START

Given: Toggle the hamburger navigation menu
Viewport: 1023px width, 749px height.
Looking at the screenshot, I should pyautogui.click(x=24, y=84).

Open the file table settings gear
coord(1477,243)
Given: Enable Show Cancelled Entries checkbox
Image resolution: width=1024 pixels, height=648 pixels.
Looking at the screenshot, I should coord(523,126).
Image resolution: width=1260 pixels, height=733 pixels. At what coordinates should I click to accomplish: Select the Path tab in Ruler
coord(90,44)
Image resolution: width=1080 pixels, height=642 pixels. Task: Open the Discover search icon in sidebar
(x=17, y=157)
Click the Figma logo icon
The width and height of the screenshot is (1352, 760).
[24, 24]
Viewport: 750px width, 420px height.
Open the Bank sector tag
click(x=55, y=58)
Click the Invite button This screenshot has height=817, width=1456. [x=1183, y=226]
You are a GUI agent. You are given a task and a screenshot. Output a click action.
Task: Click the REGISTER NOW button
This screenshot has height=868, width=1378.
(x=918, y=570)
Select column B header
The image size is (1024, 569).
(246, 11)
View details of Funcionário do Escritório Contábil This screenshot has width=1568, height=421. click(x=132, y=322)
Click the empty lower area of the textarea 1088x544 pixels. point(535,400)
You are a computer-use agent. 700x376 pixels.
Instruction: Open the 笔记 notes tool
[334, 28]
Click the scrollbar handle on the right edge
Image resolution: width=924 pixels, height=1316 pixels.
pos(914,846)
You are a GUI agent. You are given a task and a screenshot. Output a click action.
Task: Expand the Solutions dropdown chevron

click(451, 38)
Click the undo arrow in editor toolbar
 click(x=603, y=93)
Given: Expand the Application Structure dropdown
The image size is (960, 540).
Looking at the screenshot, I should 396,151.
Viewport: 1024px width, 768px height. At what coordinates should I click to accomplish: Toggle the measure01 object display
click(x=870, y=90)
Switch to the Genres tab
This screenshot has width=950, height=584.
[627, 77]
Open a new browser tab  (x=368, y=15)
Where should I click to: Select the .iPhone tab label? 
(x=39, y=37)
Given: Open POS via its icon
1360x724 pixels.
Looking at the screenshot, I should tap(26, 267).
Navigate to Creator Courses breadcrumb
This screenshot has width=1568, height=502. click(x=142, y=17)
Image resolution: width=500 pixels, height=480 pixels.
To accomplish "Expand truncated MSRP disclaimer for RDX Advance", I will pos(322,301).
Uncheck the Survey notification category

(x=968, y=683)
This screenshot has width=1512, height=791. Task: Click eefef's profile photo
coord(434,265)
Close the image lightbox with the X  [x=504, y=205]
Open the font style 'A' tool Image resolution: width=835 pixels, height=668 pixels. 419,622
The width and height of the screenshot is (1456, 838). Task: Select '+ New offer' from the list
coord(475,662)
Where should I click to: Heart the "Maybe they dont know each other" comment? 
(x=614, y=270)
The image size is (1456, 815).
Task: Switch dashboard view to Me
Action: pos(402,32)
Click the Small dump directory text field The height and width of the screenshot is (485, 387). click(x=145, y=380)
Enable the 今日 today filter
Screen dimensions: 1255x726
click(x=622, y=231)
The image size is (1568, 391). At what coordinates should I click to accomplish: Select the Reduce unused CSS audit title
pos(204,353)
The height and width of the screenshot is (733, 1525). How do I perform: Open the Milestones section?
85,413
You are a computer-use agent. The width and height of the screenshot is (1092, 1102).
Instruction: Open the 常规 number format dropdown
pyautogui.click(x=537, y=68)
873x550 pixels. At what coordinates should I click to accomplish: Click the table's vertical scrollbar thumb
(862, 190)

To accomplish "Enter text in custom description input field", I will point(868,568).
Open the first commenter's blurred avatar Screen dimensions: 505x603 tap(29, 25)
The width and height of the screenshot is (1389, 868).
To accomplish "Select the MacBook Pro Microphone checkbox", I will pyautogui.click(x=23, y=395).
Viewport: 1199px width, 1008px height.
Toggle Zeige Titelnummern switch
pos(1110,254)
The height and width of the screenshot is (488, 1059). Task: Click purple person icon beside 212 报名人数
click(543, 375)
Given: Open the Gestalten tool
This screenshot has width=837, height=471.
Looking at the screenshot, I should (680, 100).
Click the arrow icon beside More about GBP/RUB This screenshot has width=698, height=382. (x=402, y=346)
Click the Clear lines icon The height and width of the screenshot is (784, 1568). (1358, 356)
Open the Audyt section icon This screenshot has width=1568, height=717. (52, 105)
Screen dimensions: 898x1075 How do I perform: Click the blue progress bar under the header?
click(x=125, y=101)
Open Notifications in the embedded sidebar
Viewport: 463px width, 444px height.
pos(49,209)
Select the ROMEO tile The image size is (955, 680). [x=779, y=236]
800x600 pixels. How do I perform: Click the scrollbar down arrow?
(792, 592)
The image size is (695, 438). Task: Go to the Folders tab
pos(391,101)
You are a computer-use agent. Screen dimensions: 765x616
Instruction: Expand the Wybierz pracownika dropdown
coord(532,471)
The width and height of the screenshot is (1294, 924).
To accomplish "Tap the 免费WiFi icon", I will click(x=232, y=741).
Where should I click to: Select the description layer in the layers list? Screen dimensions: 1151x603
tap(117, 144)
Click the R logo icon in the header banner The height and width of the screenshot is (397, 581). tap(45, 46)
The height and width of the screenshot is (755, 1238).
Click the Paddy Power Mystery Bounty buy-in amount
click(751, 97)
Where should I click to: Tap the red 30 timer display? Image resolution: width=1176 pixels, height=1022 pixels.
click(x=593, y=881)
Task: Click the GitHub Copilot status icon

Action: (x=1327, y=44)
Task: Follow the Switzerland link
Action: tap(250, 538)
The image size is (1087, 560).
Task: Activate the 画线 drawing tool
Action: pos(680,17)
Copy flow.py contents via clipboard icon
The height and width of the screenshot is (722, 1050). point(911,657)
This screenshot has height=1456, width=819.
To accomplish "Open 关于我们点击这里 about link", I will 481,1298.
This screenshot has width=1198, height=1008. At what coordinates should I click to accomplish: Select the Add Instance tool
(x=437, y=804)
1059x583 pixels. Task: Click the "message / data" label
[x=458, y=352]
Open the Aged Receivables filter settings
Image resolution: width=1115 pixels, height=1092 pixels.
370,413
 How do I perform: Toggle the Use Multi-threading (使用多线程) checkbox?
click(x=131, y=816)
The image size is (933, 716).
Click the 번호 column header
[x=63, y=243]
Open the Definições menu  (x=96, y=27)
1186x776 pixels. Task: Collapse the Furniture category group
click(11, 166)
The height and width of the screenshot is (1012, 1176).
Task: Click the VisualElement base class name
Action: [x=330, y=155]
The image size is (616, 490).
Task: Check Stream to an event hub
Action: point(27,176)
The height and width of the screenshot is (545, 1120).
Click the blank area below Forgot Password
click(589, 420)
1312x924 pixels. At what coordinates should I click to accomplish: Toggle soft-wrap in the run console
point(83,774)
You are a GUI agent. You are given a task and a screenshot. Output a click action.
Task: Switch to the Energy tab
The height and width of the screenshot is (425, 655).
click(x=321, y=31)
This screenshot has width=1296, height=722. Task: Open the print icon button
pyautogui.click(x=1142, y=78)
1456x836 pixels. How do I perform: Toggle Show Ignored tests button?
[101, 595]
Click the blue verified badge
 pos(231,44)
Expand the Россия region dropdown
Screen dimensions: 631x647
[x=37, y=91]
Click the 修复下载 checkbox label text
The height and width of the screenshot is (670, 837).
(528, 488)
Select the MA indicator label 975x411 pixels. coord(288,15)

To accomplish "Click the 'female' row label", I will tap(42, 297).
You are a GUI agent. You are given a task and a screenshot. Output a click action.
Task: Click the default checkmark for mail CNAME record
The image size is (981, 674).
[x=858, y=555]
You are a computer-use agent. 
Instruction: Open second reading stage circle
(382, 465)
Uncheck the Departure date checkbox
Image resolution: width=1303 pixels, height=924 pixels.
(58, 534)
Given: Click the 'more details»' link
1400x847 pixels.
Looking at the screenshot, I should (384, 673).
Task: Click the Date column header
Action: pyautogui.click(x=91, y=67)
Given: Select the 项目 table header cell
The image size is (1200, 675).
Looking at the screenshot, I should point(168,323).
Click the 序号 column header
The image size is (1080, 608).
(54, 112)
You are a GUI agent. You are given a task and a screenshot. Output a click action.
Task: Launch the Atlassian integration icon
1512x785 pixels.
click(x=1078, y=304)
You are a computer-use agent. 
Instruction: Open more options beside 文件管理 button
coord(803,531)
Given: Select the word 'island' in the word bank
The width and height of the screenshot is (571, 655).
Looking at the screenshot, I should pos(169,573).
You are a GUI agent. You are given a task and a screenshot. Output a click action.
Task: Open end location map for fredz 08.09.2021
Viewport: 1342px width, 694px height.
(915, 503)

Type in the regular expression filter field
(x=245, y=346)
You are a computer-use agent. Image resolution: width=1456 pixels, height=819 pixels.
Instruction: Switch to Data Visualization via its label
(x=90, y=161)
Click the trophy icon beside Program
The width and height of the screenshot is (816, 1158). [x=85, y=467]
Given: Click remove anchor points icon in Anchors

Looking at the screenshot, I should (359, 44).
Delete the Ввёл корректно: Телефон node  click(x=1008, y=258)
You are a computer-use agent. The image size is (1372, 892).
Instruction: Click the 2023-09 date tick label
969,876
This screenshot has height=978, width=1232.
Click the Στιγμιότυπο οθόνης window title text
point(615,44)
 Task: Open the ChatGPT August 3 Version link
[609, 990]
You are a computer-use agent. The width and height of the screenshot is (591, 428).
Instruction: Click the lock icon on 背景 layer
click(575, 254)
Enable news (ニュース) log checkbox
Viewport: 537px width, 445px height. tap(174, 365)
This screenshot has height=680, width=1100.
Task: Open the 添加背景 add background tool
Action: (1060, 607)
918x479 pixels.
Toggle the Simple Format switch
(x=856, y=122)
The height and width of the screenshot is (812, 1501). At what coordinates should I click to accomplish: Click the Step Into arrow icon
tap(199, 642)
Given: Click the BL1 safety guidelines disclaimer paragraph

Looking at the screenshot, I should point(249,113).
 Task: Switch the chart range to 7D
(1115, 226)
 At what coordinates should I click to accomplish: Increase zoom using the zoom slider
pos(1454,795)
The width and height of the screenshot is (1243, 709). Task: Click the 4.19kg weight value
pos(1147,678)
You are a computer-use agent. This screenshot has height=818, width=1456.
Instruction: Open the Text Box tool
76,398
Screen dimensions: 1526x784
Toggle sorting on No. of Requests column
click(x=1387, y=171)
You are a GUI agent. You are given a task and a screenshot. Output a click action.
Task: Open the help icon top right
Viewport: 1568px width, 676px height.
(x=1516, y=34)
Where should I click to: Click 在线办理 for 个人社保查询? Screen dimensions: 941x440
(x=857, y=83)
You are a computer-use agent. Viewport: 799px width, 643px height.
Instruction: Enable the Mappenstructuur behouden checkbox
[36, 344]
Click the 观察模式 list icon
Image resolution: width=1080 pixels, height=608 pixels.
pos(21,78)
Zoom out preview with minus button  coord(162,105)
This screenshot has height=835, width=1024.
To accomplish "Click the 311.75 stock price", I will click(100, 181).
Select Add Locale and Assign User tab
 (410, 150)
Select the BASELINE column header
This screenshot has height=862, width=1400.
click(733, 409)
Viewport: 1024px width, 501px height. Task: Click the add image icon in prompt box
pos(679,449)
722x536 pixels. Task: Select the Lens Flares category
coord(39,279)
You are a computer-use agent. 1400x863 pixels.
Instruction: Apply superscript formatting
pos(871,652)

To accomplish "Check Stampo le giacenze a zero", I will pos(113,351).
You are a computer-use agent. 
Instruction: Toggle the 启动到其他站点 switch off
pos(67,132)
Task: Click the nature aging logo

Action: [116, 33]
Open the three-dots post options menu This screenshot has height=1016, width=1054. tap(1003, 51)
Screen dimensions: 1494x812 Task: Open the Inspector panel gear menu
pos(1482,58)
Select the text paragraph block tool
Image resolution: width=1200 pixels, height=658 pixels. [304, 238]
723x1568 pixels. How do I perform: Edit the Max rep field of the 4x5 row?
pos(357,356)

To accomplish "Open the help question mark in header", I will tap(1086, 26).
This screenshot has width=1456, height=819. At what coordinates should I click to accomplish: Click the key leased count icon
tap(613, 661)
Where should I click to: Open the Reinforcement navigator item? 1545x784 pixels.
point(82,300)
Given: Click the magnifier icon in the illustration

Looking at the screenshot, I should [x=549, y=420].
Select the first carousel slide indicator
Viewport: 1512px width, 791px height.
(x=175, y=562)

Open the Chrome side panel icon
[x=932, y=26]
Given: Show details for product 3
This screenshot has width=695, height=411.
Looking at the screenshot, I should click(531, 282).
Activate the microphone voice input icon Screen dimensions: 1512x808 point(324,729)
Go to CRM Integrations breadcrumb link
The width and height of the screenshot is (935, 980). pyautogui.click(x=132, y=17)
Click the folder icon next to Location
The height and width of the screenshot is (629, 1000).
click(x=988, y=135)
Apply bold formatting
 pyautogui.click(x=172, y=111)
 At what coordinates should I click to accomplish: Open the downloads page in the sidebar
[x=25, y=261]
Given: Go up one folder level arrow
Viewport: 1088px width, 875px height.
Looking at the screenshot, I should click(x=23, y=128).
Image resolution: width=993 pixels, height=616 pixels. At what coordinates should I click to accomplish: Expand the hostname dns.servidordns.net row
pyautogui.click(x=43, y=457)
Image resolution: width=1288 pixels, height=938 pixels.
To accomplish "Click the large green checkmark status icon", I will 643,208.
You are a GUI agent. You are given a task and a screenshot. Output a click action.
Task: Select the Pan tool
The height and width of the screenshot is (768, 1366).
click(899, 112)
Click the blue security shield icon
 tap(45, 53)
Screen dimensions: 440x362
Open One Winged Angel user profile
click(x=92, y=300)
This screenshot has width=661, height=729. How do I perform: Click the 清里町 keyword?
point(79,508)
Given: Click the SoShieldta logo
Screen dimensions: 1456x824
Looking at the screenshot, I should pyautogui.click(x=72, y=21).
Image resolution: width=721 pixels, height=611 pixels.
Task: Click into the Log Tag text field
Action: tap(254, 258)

END

Exercise requirements
Please retype the stretch of items from the line containing "Given: Select the word" through the line containing "point(615,44)", copying each line exactly as it appears.

Written answer
Given: Select the word 'island' in the word bank
The width and height of the screenshot is (571, 655).
Looking at the screenshot, I should pos(169,573).
You are a GUI agent. You are given a task and a screenshot. Output a click action.
Task: Open end location map for fredz 08.09.2021
Viewport: 1342px width, 694px height.
(915, 503)

Type in the regular expression filter field
(x=245, y=346)
You are a computer-use agent. Image resolution: width=1456 pixels, height=819 pixels.
Instruction: Switch to Data Visualization via its label
(x=90, y=161)
Click the trophy icon beside Program
The width and height of the screenshot is (816, 1158). [x=85, y=467]
Given: Click remove anchor points icon in Anchors

Looking at the screenshot, I should (359, 44).
Delete the Ввёл корректно: Телефон node  click(x=1008, y=258)
You are a computer-use agent. The image size is (1372, 892).
Instruction: Click the 2023-09 date tick label
969,876
This screenshot has height=978, width=1232.
Click the Στιγμιότυπο οθόνης window title text
point(615,44)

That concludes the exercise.